*WHAT YOU SHOULD DO*. Copy the lines verbatim, beginning with the line that has "Locate an element" and ending after the line that has "pressure-tick-label: 800 is".

*AVAILABLE RECORDS*.
=== Section Start ===

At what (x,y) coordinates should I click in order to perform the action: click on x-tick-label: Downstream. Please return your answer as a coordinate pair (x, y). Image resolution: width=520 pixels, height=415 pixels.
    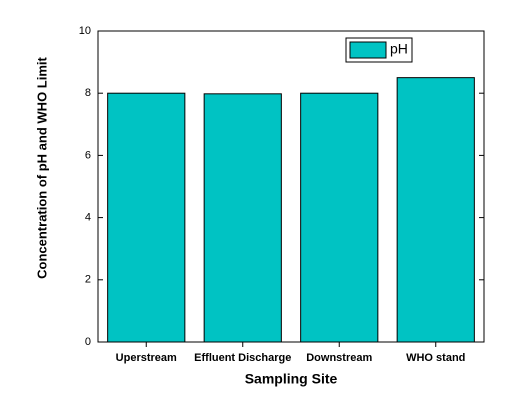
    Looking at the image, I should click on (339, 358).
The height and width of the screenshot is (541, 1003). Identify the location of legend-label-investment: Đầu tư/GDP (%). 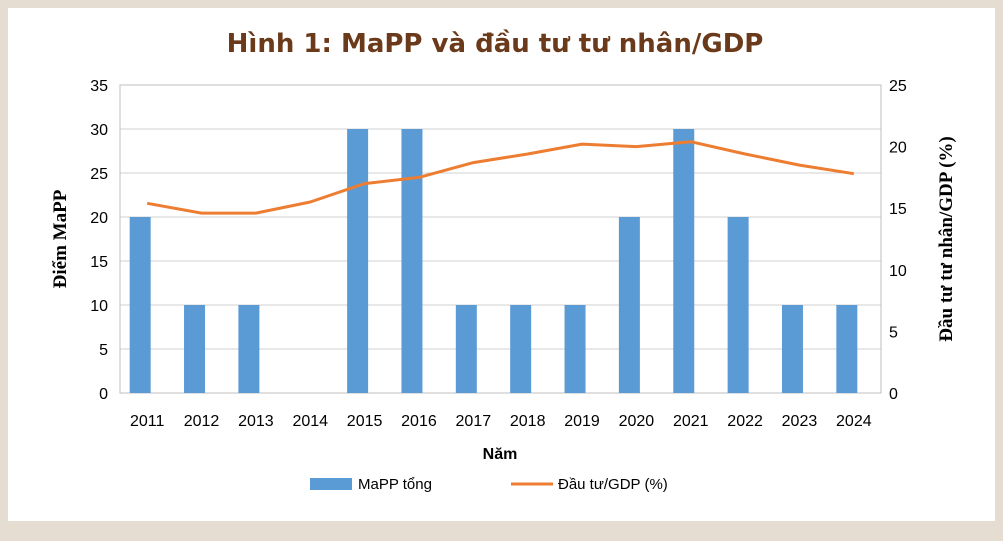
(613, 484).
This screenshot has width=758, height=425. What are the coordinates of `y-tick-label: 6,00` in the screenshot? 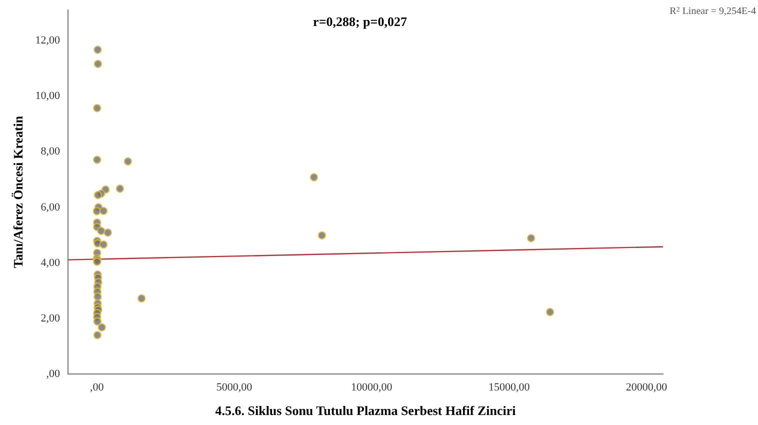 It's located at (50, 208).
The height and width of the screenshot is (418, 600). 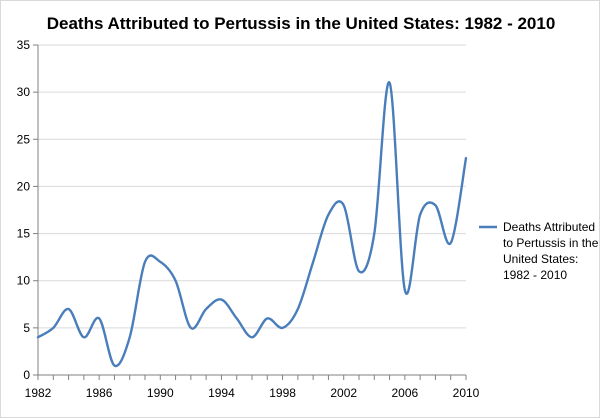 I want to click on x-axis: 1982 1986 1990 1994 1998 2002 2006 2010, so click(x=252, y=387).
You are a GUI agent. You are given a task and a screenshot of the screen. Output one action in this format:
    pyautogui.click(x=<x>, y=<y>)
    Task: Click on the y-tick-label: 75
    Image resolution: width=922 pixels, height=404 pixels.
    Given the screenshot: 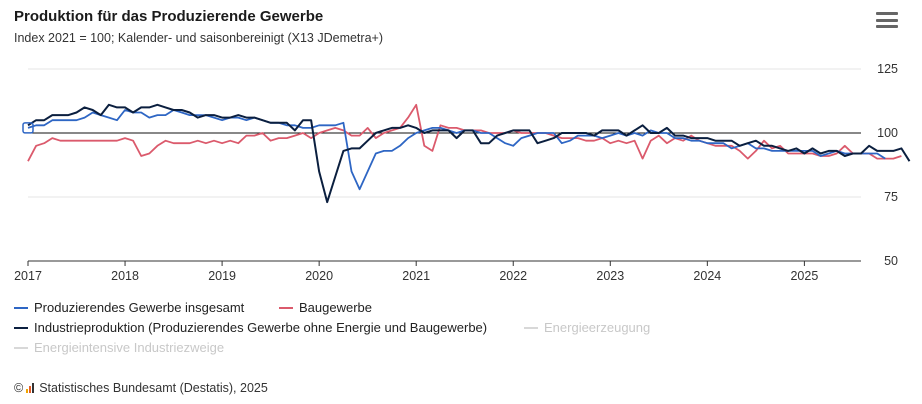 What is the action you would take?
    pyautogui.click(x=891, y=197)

=== Section End ===
=== Section Start ===

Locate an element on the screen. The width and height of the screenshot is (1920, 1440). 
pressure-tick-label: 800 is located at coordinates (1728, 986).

=== Section End ===

*EXERCISE RESULT*.
Locate an element on the screen. The width and height of the screenshot is (1920, 1440). 
pressure-tick-label: 800 is located at coordinates (1728, 986).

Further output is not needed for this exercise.